Whether evidence given in a Newton hearing by one defendant was admissible in a trial against a co-defendant where the trial and the Newton hearing were heard at the same time in the Youth Court.
This was an appeal by way of case stated arising from a decision by District Judge Wright of the Youth Court at Uxbridge to hear at the same time and give a single judgment in respect of two defendants where one was having a trial (KK), having pleaded not guilty to robbery, and the other was having a Newton hearing (MGS), having pleaded guilty to robbery on a basis which was not accepted.

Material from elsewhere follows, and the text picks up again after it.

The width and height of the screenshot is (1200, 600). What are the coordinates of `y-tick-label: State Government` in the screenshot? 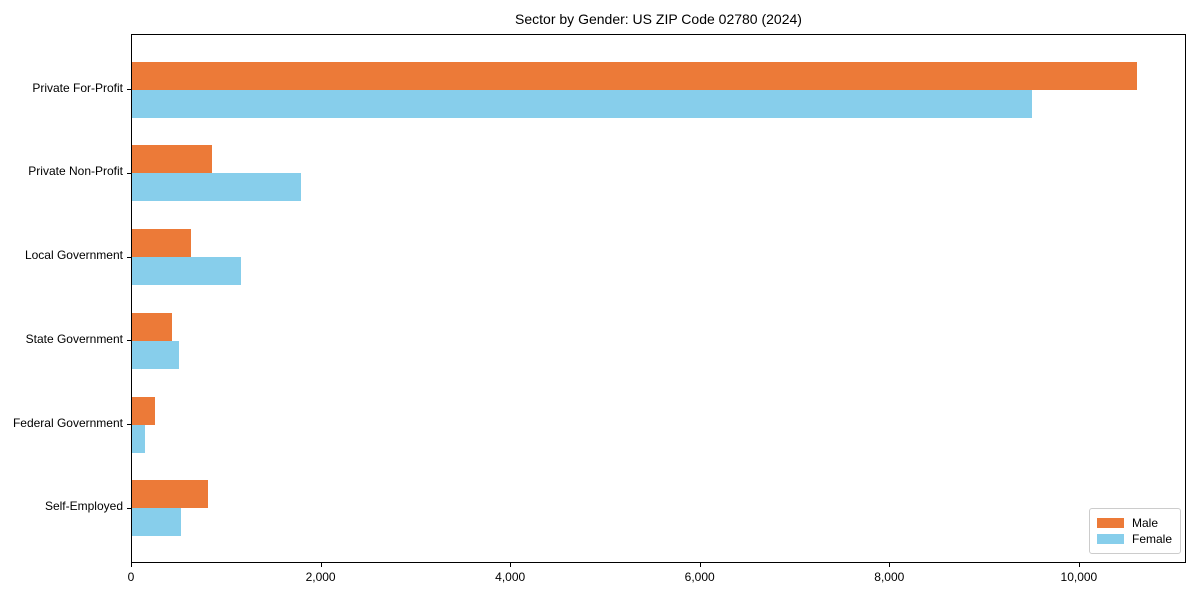 It's located at (74, 338).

The facts were that on the afternoon of 8th July 2015 a girl reported having been robbed by two black males. Later that afternoon two males were photographed climbing into a house close to the scene of the robbery. KK and MGS were subsequently arrested later that day. KK gave a no comment interview. During an identification parade, the girl and her friend (a witness to the robbery) picked out MGS, neither identified KK. KK and MGS were charged with robbery and false imprisonment.
In the Newton hearing MGS identified KK as the person who had been with him when the Complainant's mobile phone was taken. It was clear from the DJ's reasons that she relied on MGS's evidence in the Newton hearing to conclude that KK was the person who robbed the Complainant.
There were two main questions which fell to be answered by the Divisional Court:
Was the evidence of MGS in the Newton hearing admissible against KK in his trial? If it was not admissible, was KK's conviction safe?
How should the Youth Court proceed in similar circumstances in the future?
The evidence of MGS was inadmissible in the trial of KK. Per Lord Thomas CJ: "He [MGS] was therefore not a witness in the trial of KK and the evidence he gave […] should not have been admitted or taken into account in any way by the judge in determining the guilt of KK".
Following R v Patrick Smith (1988) 10 Cr App R (S) 271, in these circumstances in the Crown Court the guilt or innocence of KK would have been determined by a jury with a separate Newton hearing then following in respect of MGS, albeit with the same trial judge.
In the Youth Court, it will generally be fair to follow the process identified in Smith. However, there may be some very rare cases when that process is not appropriate. KK's was one such case.
The appeal was allowed, KK's conviction was quashed and a retrial was ordered to take place before a different judge.